The Yashica Lynx 14 & 14e are sister cameras to the Lynx 5000 & 5000e. In both cases, the 'e' designates a shift to an onboard integrated circuit (proudly displayed as "IC" on the 14e) involved in the light metering. Otherwise, the 'e' cameras are functionally equivalent to their non-e brethren.

The 14 & 14e have achieved distinction in that they have a huge, fast, f/1.4 lens (45mm focal length). For a fixed-lens rangefinder, this is pretty unusual. In fact, the only other fixed-lens rangefinder I know of is the very rare Mamiya/Sekor Super Deluxe (50mm f/1.5). The Lynx 14e is a huge camera, pictures can be seen here:

http://www.cameraquest.com/yashlynx.htm

and here:

http://www.yashica-guy.com/document/chrono2.html

and here:

http://www.photoethnography.com/Clas...html~mainFrame

Physical specs:

Fixed-lens rangefinder, Yashinon-DX multi-coated 45mm f/1.4 lens (7 elements in 5 groups, said to be 'optimized for available-light shooting', and I think the lens design is a planar style). F-stops: 1.4, 2, 2.8, 4, 5.6, 8, 11, 16 (no click stops). Manual shutter speeds only (Copal leaf shutter): B, 1, 2, 4, 8, 15, 30, 60, 125, 250, 500. Cold shoe, PC socket, X or M synch at all shutter speeds. Like most leaf-shutter rangefinders, speed and aperture controls are on the lens barrel. Fortunately, no crazy LVS nonsense. Metering OTL on right side of camera, ASA 10 to 800. Uses two PX640 batteries (replacements available). Silver body, lower half covered in black leatherette. Meter actived by momentary-press switch on lower right front of camera body. Viewfinder is parallax-corrected and framelines are self-adjusting as you focus.

Cons:

This lens is prone to flare. I noticed it in both my Lynx 14's, and this 14e has it as well, but not to the same extreme. Lens hood required under most circumstances. However, keep in mind that the rangefinder window is directly over the lens - so most rubber 'toilet plunger' hoods won't work unless you cut a hole in them where the rangefinder window looks out.
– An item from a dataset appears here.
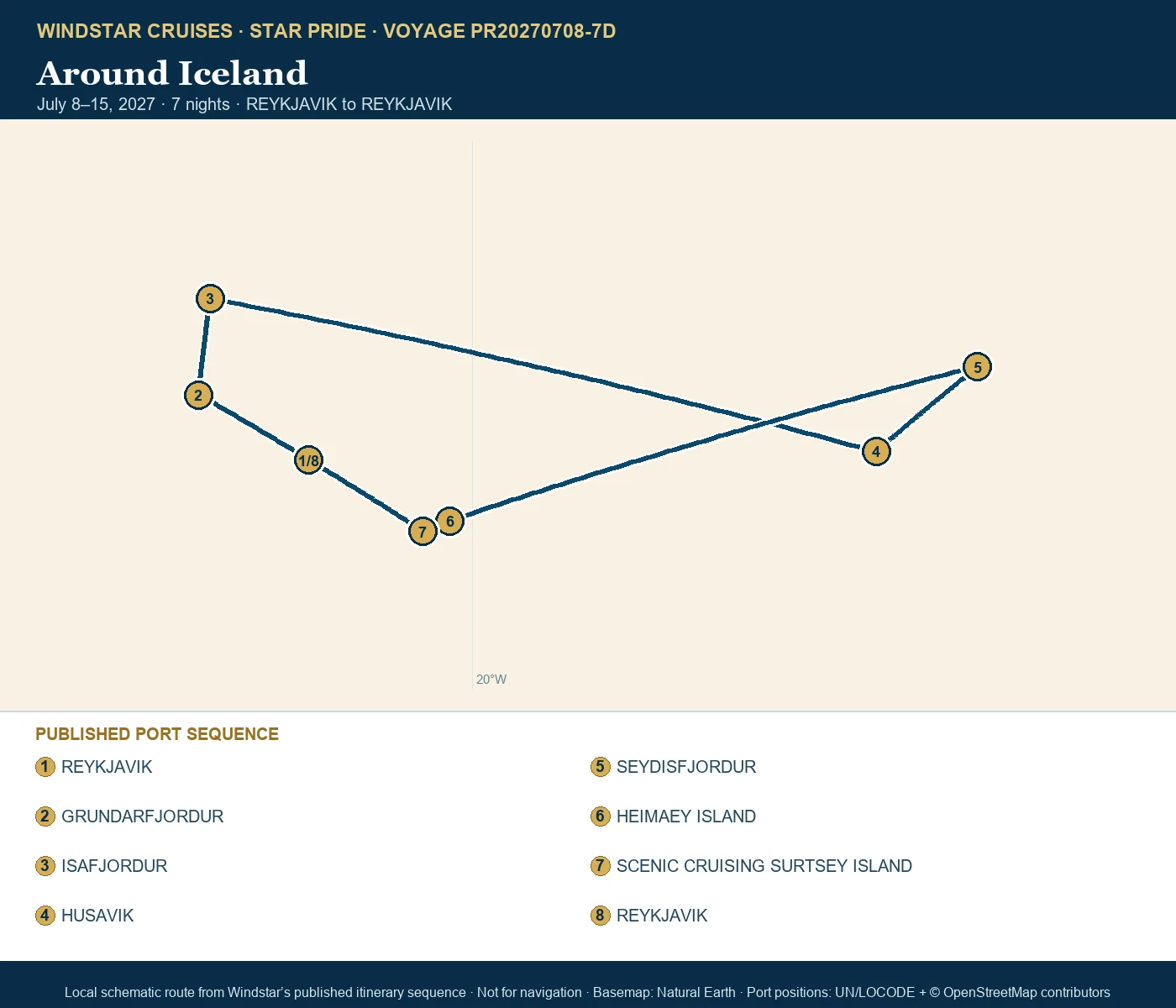Click the Around Iceland title

coord(172,73)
I have ordered a vintage metal hood of the appropriate size (58mm) and I will let you know if that blocks the window or not.

It has also been my experience that the shutter for this model is often frozen or sticky. I have three of these boogers, two (the 14's) had frozen shutters, one (this 14e) was perfect.
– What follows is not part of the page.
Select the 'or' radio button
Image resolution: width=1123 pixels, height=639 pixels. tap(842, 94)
Also, the Lynx series has, to my mind, an excellent viewfinder, but one prone to internal build up of what appears to be outgassing plastics. They get dim and they flare crazily, and if you look through them from the front, they look like they are streaked with oil or something like that.
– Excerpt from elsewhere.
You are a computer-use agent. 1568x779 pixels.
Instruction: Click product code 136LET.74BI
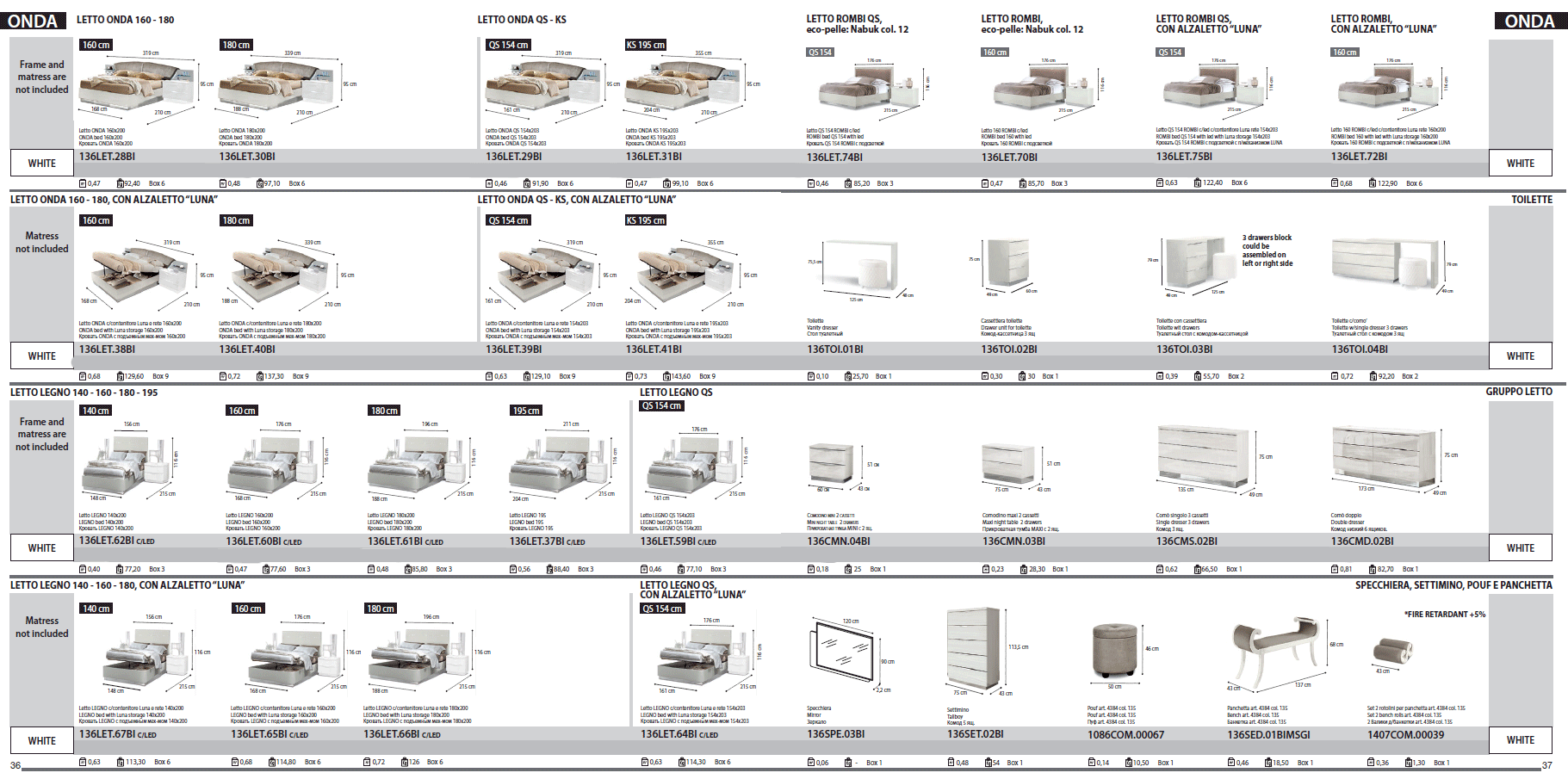[x=834, y=157]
The camera is also no lightweight. Very heavy, something like two pounds.

Pros:

First and foremost, the lens. I can't tell you how great this lens is. I put it right next to my Canon FD primes, not as good as my Pentax SMC primes, but not that far off, either. Better than any other fixed-lens rangefinder I have, excepting perhaps the Minolta Hi-Matic 9. Beats the Canonet like a drum, and enough better than the Yashica Electro GSN that you can see it in good scans. I'll attempt to show you with a couple of scans.

Second, the shutter - when it works, that is. Reasonably quiet. Flash sync at all speeds, for those who want it. Leaf shutters are like that. This one is in the middle of the pack for me - not the quietest, but really not bad. No "Yashica clunk" on wind-on, either.

The viewfinder and the rangefinder are top-notch. Very clear, easily the best of my 'old' fixed-lens rangefinders, excepting perhaps the Minolta Hi-Matic 9.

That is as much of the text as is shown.